───── Task material ─────
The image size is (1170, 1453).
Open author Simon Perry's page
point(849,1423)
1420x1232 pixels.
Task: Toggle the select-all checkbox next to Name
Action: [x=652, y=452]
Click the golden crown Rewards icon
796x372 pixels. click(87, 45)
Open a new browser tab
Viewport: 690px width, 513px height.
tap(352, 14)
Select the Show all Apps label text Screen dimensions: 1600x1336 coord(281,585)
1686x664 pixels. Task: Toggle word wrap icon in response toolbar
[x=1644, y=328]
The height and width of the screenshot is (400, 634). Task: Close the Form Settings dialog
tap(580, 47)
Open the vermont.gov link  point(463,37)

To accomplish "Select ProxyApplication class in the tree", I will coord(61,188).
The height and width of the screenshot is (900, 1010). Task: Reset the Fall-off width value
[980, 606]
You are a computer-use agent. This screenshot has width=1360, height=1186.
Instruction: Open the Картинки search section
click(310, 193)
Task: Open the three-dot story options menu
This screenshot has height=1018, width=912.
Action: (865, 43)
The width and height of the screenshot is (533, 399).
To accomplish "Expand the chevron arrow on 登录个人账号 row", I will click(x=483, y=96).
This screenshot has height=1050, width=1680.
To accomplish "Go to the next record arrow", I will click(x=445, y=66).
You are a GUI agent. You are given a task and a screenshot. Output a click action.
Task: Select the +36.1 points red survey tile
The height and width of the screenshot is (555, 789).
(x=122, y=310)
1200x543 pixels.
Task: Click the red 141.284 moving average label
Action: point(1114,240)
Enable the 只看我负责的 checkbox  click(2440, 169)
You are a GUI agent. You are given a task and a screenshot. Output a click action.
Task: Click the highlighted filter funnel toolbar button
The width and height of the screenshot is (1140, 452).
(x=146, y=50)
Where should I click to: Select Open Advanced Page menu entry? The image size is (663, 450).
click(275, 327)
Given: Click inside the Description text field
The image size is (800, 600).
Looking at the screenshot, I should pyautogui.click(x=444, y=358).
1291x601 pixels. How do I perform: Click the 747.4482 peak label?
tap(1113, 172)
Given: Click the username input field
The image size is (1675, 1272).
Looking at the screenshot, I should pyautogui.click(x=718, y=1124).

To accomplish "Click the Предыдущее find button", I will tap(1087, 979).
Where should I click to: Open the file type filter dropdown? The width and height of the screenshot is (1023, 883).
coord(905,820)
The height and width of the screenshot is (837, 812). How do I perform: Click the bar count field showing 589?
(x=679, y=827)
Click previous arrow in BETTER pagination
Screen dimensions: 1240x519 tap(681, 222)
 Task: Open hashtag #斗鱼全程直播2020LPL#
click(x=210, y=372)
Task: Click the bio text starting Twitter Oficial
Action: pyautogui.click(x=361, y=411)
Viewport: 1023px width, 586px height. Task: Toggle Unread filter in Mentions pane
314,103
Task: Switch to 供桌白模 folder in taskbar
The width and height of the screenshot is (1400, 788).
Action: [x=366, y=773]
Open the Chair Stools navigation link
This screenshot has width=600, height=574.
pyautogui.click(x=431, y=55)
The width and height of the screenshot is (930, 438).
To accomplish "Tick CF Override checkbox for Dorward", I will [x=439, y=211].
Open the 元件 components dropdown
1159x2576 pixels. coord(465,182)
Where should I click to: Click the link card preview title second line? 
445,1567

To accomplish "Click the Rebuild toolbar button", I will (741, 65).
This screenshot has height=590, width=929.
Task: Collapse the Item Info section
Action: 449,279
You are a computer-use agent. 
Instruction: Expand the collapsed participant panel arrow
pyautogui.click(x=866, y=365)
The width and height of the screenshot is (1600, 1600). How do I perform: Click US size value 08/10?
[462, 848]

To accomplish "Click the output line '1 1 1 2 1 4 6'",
─────
Scan the entries above for the word "computer" and collect each line holding it.

§ Response below
You are a computer-use agent. This screenshot has width=1360, height=1186.
You are a computer-use agent. 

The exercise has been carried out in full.